INFORMATION SUPPLIED:
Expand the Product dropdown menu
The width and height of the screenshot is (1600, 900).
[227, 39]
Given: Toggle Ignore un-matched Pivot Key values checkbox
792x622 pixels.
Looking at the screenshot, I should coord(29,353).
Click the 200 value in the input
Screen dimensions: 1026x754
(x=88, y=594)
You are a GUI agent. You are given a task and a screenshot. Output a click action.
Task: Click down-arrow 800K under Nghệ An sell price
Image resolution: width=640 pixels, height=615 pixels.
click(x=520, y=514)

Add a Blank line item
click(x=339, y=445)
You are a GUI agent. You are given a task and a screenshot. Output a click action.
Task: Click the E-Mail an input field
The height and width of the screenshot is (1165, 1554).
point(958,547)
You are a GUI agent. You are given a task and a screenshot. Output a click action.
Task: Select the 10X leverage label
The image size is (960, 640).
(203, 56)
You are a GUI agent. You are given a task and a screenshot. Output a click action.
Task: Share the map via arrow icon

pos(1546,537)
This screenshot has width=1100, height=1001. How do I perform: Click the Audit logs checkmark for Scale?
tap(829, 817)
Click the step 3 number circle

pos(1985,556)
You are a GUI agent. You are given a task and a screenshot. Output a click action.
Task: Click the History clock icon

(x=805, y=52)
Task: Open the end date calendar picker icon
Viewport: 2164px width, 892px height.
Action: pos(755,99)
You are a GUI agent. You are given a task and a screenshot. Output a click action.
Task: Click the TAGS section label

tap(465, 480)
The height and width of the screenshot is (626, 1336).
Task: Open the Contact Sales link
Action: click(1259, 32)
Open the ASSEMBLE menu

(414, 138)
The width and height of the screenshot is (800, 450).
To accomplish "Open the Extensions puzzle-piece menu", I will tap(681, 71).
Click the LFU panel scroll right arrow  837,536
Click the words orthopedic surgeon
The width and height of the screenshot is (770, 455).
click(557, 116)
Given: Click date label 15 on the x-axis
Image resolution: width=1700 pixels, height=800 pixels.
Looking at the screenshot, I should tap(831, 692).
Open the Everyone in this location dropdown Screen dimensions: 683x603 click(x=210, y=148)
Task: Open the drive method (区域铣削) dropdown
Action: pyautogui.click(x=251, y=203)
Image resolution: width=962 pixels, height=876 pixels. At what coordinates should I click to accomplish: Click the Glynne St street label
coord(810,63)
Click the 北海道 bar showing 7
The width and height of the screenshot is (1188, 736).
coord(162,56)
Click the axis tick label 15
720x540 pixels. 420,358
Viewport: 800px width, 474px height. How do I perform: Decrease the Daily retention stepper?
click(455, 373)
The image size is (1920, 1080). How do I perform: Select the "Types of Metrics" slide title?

EXERCISE REQUIREMENTS:
Beginning with the line that has "Task: Open the end date calendar picker icon", set down every line of the entries above through the final one, unchanged.

YOUR RESPONSE:
Task: Open the end date calendar picker icon
Viewport: 2164px width, 892px height.
Action: pos(755,99)
You are a GUI agent. You are given a task and a screenshot. Output a click action.
Task: Click the TAGS section label

tap(465, 480)
The height and width of the screenshot is (626, 1336).
Task: Open the Contact Sales link
Action: click(1259, 32)
Open the ASSEMBLE menu

(414, 138)
The width and height of the screenshot is (800, 450).
To accomplish "Open the Extensions puzzle-piece menu", I will tap(681, 71).
Click the LFU panel scroll right arrow  837,536
Click the words orthopedic surgeon
The width and height of the screenshot is (770, 455).
click(557, 116)
Given: Click date label 15 on the x-axis
Image resolution: width=1700 pixels, height=800 pixels.
Looking at the screenshot, I should tap(831, 692).
Open the Everyone in this location dropdown Screen dimensions: 683x603 click(x=210, y=148)
Task: Open the drive method (区域铣削) dropdown
Action: pyautogui.click(x=251, y=203)
Image resolution: width=962 pixels, height=876 pixels. At what coordinates should I click to accomplish: Click the Glynne St street label
coord(810,63)
Click the 北海道 bar showing 7
The width and height of the screenshot is (1188, 736).
coord(162,56)
Click the axis tick label 15
720x540 pixels. 420,358
Viewport: 800px width, 474px height. How do I perform: Decrease the Daily retention stepper?
click(455, 373)
The image size is (1920, 1080). How do I perform: Select the "Types of Metrics" slide title?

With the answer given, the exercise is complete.